When the "old" becomes a burdened
old man after selling the building, he lives in the house of relatives and friends. One moves to live with his nephew. This family is a typical family of three. The other one just moved to the house of the young people, and lived a colorful world every day, but it was out of tune with the living environment. It has resulted in the friction that is necessary to get along with others, and there is too much gap between life and one's own imagination. The nephew's side is not used to the sudden addition of one person in the family. Many times it is easy to talk about tolerance and acceptance, but it will be a problem in the long run.
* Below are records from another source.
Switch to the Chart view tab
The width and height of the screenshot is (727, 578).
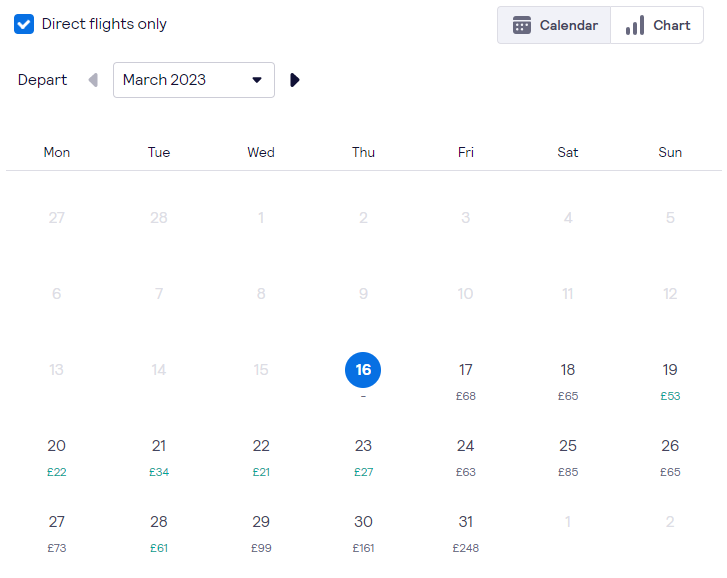pyautogui.click(x=657, y=25)
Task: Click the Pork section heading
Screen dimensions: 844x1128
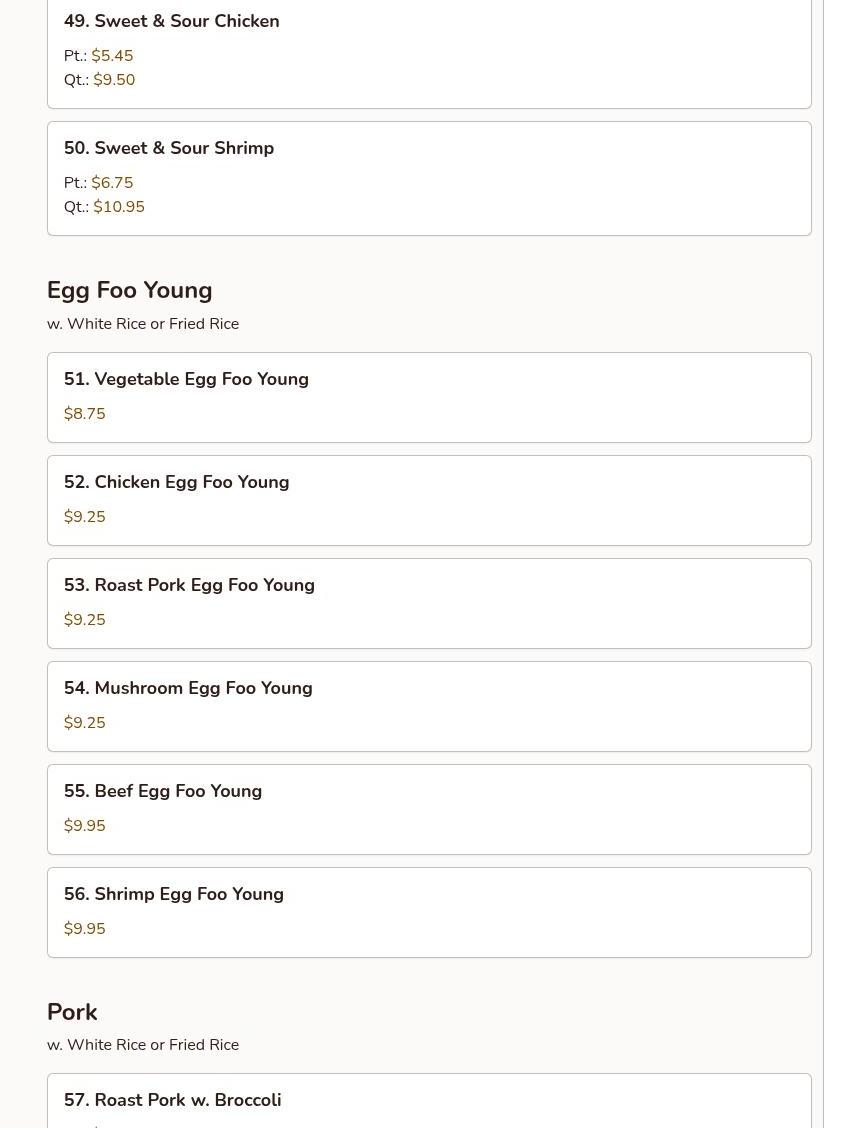Action: tap(72, 1012)
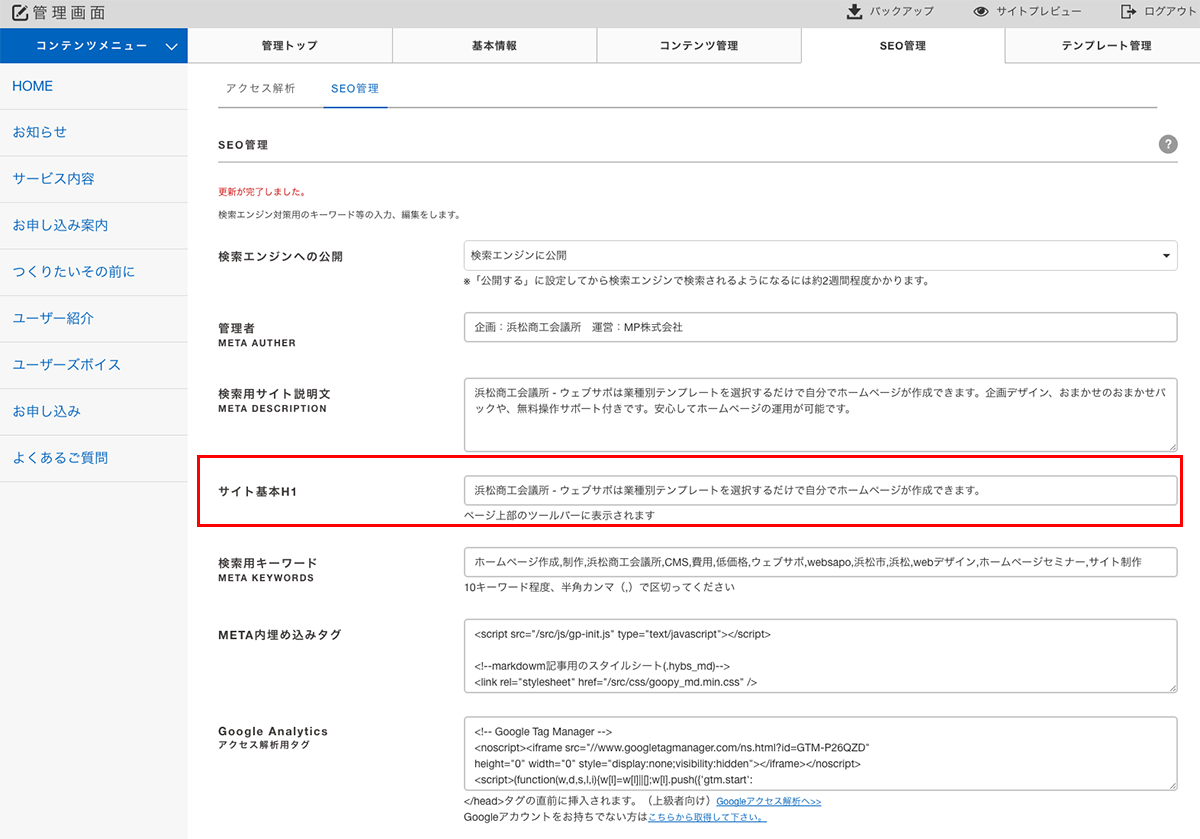Open よくあるご質問 in the sidebar
Screen dimensions: 1200x839
[60, 458]
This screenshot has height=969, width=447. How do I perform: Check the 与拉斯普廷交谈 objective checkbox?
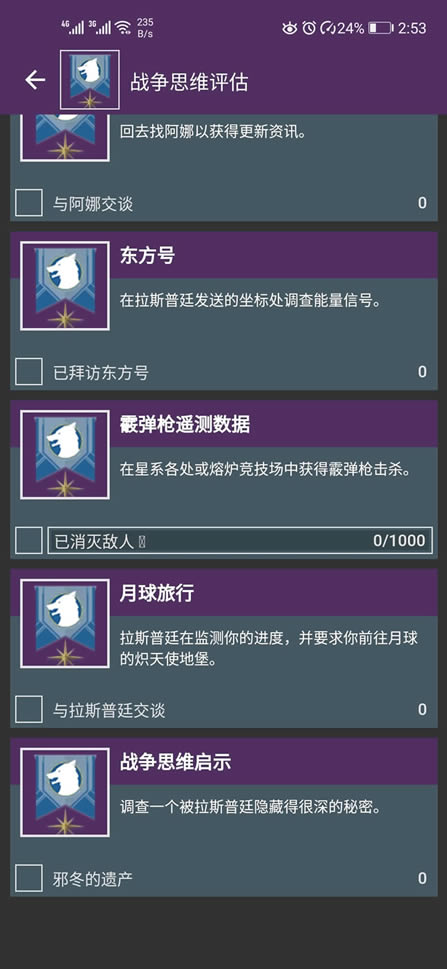(28, 709)
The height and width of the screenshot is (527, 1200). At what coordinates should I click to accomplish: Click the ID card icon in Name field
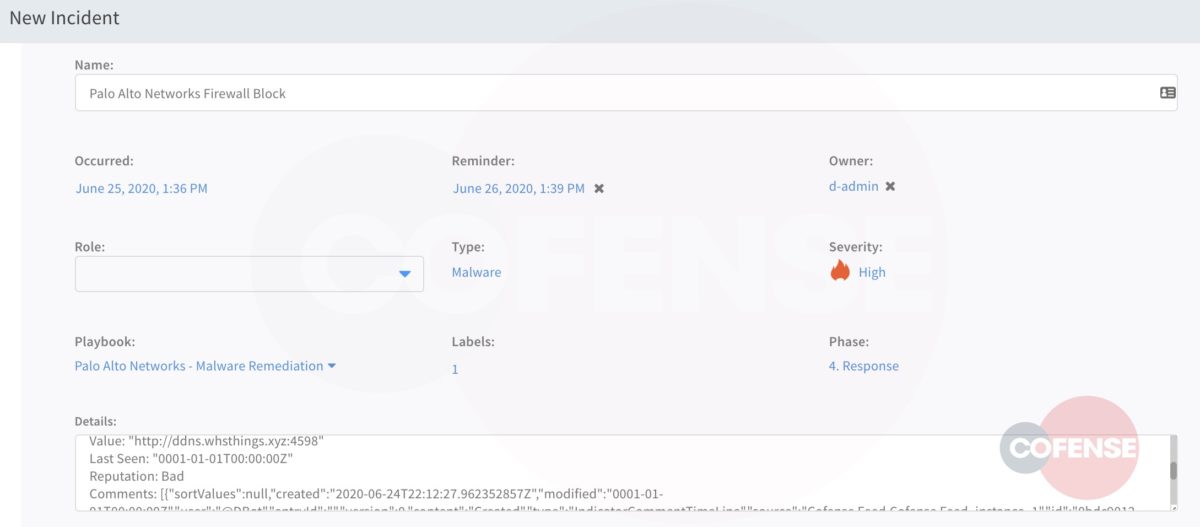(1167, 93)
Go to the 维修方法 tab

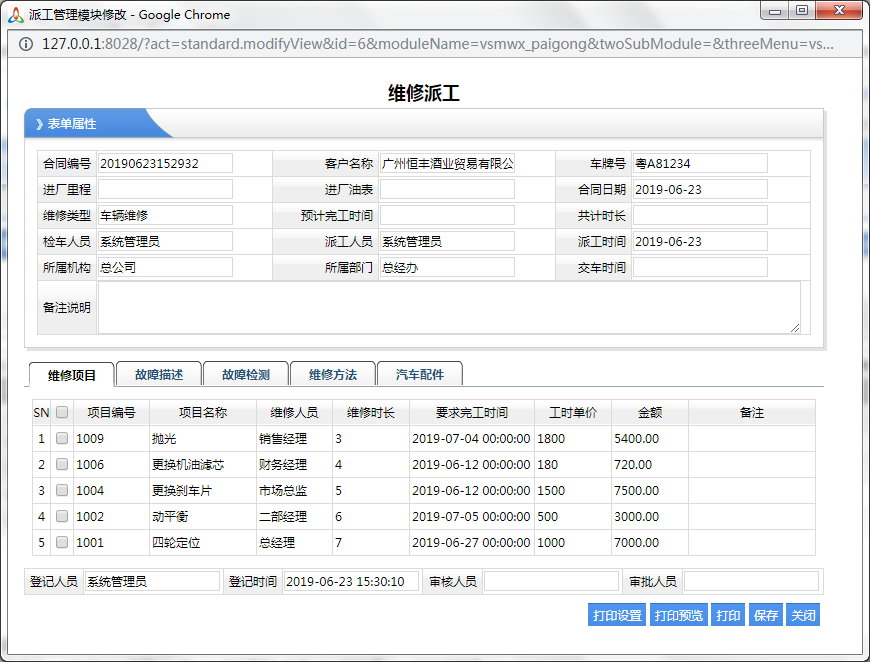click(x=332, y=374)
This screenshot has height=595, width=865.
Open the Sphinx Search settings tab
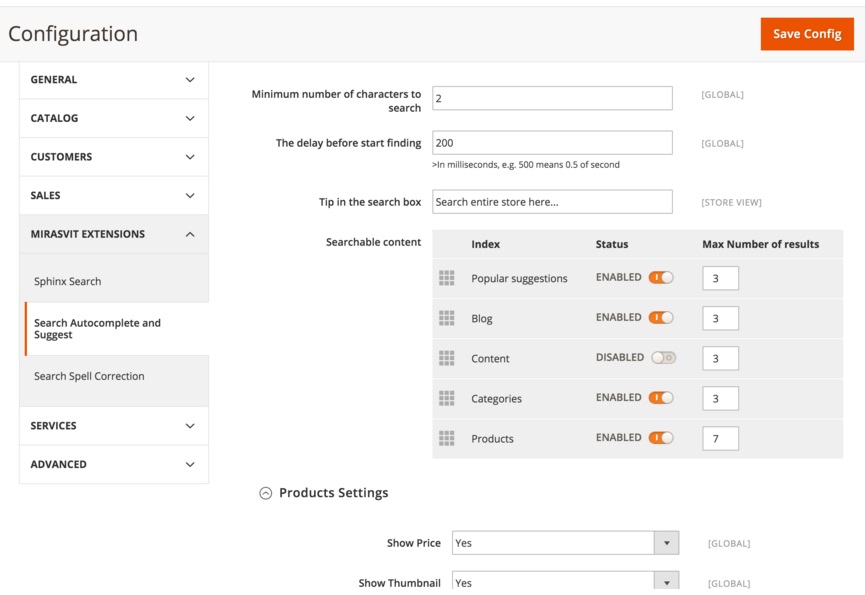coord(68,281)
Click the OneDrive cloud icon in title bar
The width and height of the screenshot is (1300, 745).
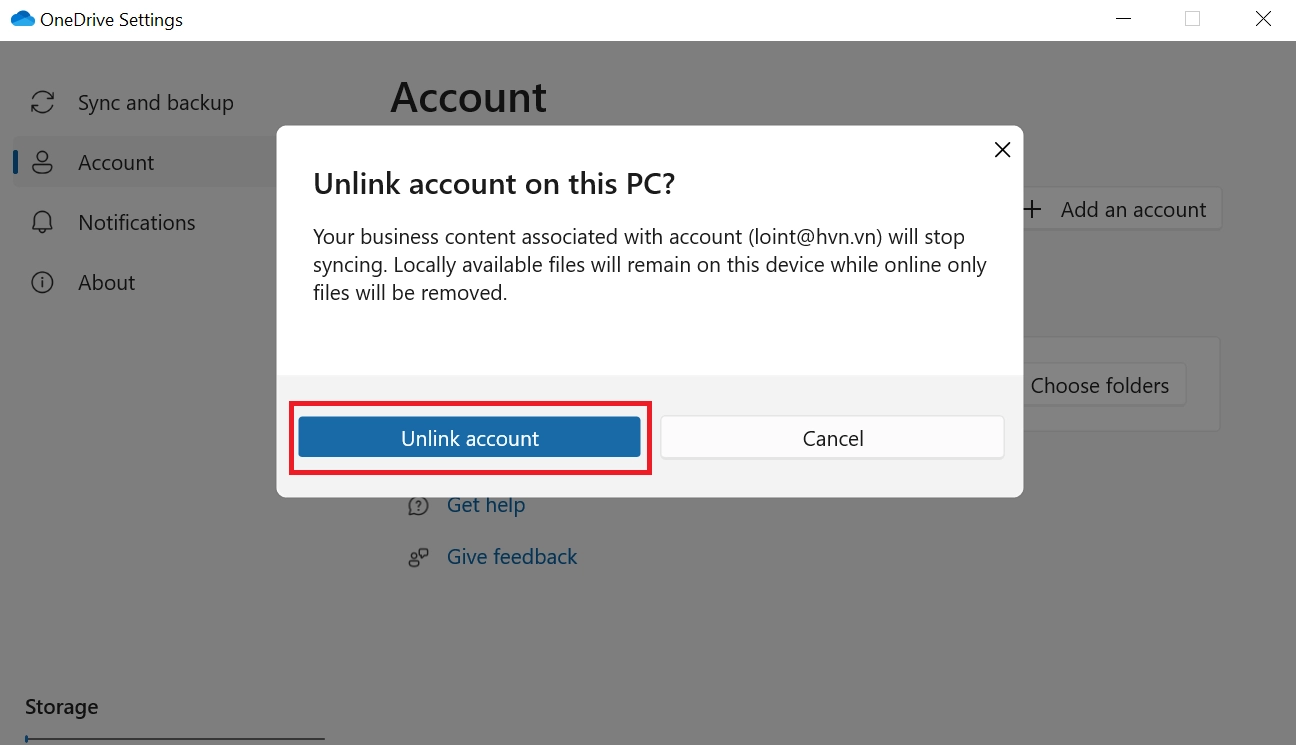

When it's simple, the chat and the content of the chat will be annoying. The so-called family members do not really understand the needs of the elderly, and the elderly may not be concerned about it. In this family, the nephew's son brought a friend home, and the two had suspicions about "base", which attracted the attention of their parents. This is also the fallacy of many people about comrades. They are more or less wary, wise and affectionate. At first, the children did not understand the inner world of Uncle "Gee", and had doubts about "Gee", but they finally solved it.
The family members of the two elders are only obliged to take care of them, but they do not have a life of "friendship" together, and it is not a moment to understand. Because they live separately, their "oldness" has become a burden to the family, and the trivial matters at home have added "trouble" in disguise.
Letting Go and Looking Forward
After being together for thirty-nine years, Lin Lao will endure separation and displacement. The movie presents seemingly trivial family affairs, dissatisfaction and obstacles in life, but it does not hinder the love of two people. At first I saw the happy life of two people, and later I saw them get together to chat, drink, and hug. Asked if they have done anything to hurt each other over the years, "yes" is no longer important. Thousands of words can't explain the relationship that two people have built up over the years, and the hurt has gradually become a reality. The old man no longer has to quarrel until he finds an answer like he did in youth. Love is still there, but it has turned into wine.
At the end of the movie, it is a real parting. Facing the issue of life and death, I chose to leave it blank. Everything is gone, see the relics of the wife. Learn to give up, learn to face, no need for sensationalism, no need to cry and scold, let go lightly. This "Displaced Love" is more relieved than the painful love of the director's previous work "Tears for You". The old people keep their love in their hearts. Fortunately, what they have encountered has been better than ours. People are happier. Compared with the United States, there is a better system of equal rights, and they have the right to inherit property. Their marriage was blessed by their family. In Chinese society, there is not much discussion and concern for the elderly comrades at all. The older comrades will say that when they are old, they need to build a Rainbow Nursing Home. I don’t know what will happen when our generation is old. Now gay movies in Europe and America are also beginning to appear "old gay movies", such as "Beginners" (2010) and Robin Williams' "Boulevard". Perhaps we can learn from these movies. Let's take a look at the coming out and thoughts of older comrades. At the same time, I also hope that Asia will take care of this group of neglected communities.